Fonti e Bibl.: Arch. di Stato di Lucca, Archivio Guinigi, 151, c. 5r; 264, c. 249; Consiglio generale, 10, pp. 18, 51, 100, 114, 117, 128, 151, 243, 252, 257, 286, 289, 313, 326, 335 s., 417, 423, 433, 502, 506, 548 s., 555, 576, 580, 587; 11, pp. 15, 64, 86, 114, 117, 134, 142, 155, 247, 317, 328, 330, 373, 444, 451, 495, 503, 523; 12, pp. 96, 176, 204, 226, 282, 413 s., 417, 461; 13, pp. 142, 182, 188 s.; Corte dei mercanti, 14, c. 6r; 15, c. 12v; 16, cc. 14r-15v, 16v, 17v, 19v, 21v, 27r; Memorie e documenti per servire alla storia di Lucca, IX, Lucca 1825, p. 110; Sonetti e lettere di Franco Sacchetti e di M. G., a cura di C. Minutoli, Lucca 1855; F. Sacchetti, I sermoni evangelici, le lettere ed altri scritti inediti o rari, a cura di O. Gigli, Firenze 1857, pp.
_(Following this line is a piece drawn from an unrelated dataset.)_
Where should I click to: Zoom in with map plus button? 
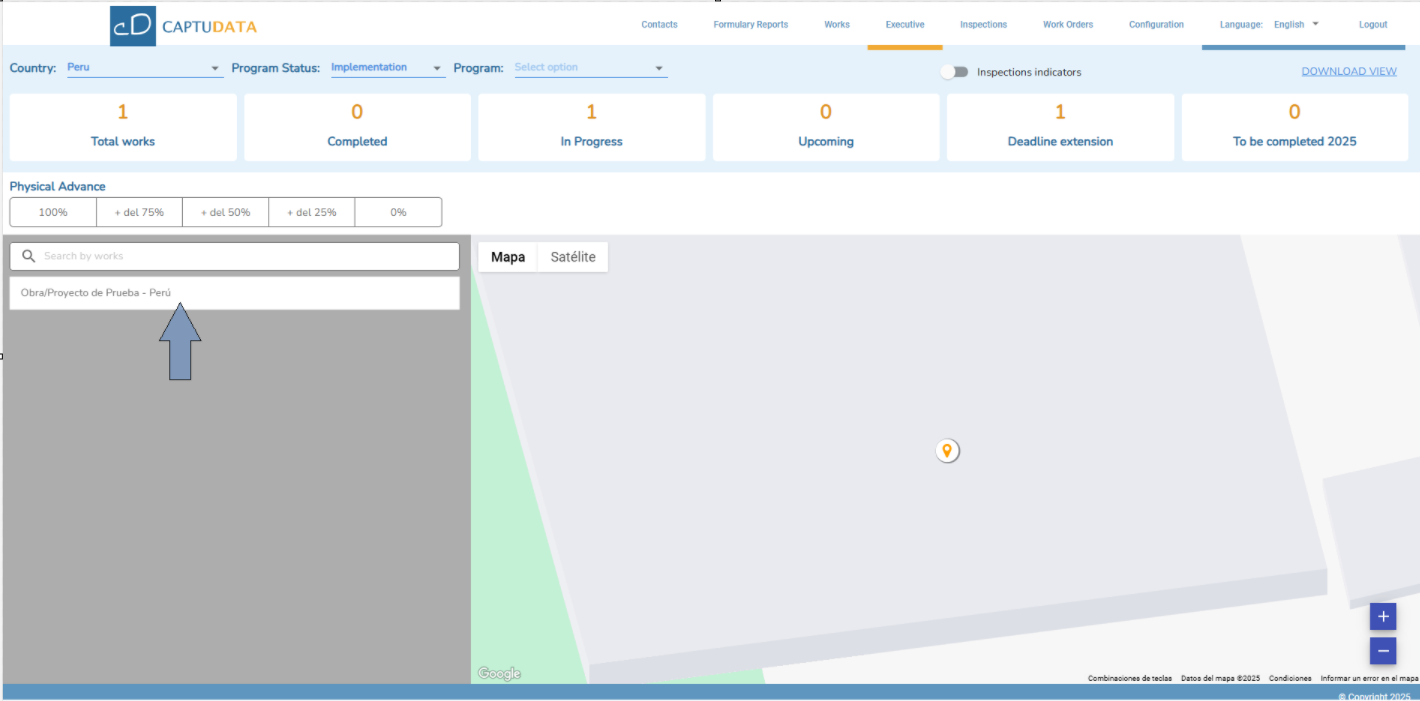(x=1383, y=616)
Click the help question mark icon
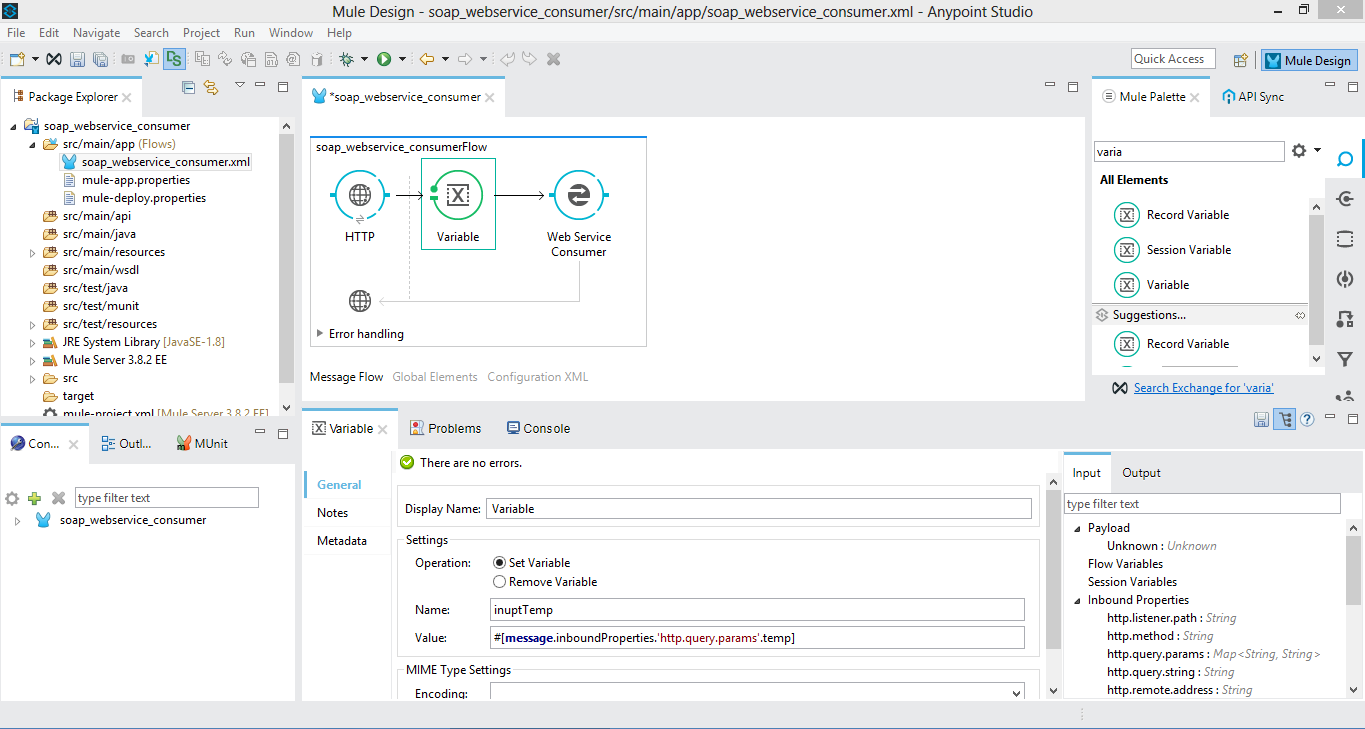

XXXII, 199-205; G. Sercambi, Croniche, a cura di S. Bongi, in Fonti per la storia d'Italia [Medio Evo], XIX-XXI, Roma 1892-93, I, pp. 261, 279; II, pp. 271 s., 277; III, pp. 7 s., 11, 338, 398 s.; Regesti del R. Archivio di Stato in Lucca, II, Carteggio degli Anziani dal 1333 al 1400, a cura di L. Fumi, Lucca 1903, ad ind.; Inventario dell'Archivio di Stato in Lucca, VI, Archivi gentilizi, a cura di D. Corsi, Lucca 1961, pp. 360, 371, 387, 440; P. Pittino Calamari, Il memoriale di Iacopo di Coluccino Bonavia medico lucchese (1373-1416), in Studi di filologia italiana.Bull. dell'Accademia della Crusca, XXIV (1966), pp. 352, 372 s.; Riformagioni della Repubblica di Lucca (1369-1374), a cura di A. Romiti - G. Tori, Roma 1980-98, ad ind.; C. Belloni, Diz. storico dei banchieri italiani, Firenze 1951, p. 116; A. Esch, Bonifaz IX. und der Kirchenstaat, Tübingen 1969, pp. 51-53; C. Meek, Lucca 1369-1400. Politics and society in an early Renaissance City-State, Oxford 1978, pp. 62, 69, 199, 202, 207 s., 210 s., 228 s., 251, 253-255, 259, 268, 331, 333 s., 336, 340 s., 363, 369, 375; M. Paoli, Arte e committenza privata a Lucca nel Trecento e nel Quattrocento. Produzione artistica e cultura libraria, Lucca 1986, pp. 34 s., 146, 152.